Il ne répondit pas tout de suite, la scrutant pensivement du regard.

— Etes-vous bien ce que vous prétendez être, Stella ? dit-il enfin.

— Comment ?

— Etes-vous bien une simple journaliste ?

— Que voulez-vous que je sois d’autre ?

— Les yeux et les oreilles du BIM, dit-il brutalement.

— Vous êtes impossible ! Je vous ai déjà dit que j’étais brouillée avec mon père, qu’il m’a chassée…

— Ouais ! C’était dans les journaux. Mais un homme de la puissance de Henderson peut acheter les journaux !

— Comment puis-je vous le prouver, alors ?

Téraï eut un sourire ironique.

— Facile ! Jusqu’à votre… querelle avec lui, vous avez été le bras droit de votre père. Vous pouvez donc me renseigner sur ses projets, en ce qui concerne Eldorado.
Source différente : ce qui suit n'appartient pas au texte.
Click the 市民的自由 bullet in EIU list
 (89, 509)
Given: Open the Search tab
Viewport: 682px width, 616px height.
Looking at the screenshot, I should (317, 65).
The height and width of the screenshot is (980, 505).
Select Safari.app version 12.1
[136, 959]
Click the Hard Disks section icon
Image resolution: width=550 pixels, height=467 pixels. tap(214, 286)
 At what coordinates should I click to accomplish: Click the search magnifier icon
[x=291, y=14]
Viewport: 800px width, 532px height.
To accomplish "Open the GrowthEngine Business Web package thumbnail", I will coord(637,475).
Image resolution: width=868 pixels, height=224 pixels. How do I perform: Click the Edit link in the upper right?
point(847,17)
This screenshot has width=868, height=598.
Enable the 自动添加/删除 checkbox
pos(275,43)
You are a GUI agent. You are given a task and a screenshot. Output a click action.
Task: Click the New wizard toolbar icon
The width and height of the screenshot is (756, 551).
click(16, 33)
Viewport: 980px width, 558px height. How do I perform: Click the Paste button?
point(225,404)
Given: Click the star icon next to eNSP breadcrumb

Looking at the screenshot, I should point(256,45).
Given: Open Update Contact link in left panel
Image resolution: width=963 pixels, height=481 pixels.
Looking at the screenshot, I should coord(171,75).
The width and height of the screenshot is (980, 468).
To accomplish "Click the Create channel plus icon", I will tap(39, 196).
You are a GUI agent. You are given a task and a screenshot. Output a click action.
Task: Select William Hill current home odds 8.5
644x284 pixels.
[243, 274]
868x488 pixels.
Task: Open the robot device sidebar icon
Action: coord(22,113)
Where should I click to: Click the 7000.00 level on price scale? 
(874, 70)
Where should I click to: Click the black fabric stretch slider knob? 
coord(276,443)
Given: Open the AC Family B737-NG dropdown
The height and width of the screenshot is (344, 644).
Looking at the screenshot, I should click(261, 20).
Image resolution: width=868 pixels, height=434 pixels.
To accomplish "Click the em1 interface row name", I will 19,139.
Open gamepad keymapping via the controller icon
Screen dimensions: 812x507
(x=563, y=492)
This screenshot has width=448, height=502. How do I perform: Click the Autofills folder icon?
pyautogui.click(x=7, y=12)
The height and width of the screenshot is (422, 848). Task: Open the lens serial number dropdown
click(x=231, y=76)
— C’est une trahison que vous me demandez ?

— S’il vous a chassée…

— Je ne trahis pas mes anciens amis, encore moins ma famille !

— Et vos amis présents ?

— C’est moi qui choisis mes amis !

— Ce qui signifie que je n’en suis pas ? Je m’en moque ! Ce dont je ne me moque pas, c’est de ce monde, et de mes amis à moi ! Il y a dans cette brusque réforme religieuse, dans ce sinistre passage, en un an, de l’offrande de fruits à des sacrifices humains quelque chose d’inexplicable. Comme si une puissance occulte voulait, pour des fins personnelles, transformer le pacifique empire de Kéno en une puissance sanguinaire et expansionniste. La même force cachée qui distribue des fusils aux Umburus ! Oh ! ne vous inquiétez pas, je trouverai. Vous croyez sans doute que vos gens de Port-Métal sont les maîtres de cette planète ? Ils en contrôlent quelques kilomètres carrés à peine ! Je pourrais les faire disparaître de sa surface en quelques jours, si c’était nécessaire. Moi aussi, je puis distribuer des armes. Mais je ne serai jamais assez salaud pour propager une religion comme celle qui, à coups de miracles truqués, gagne maintenant ses adeptes par centaines, ici, à Kintan !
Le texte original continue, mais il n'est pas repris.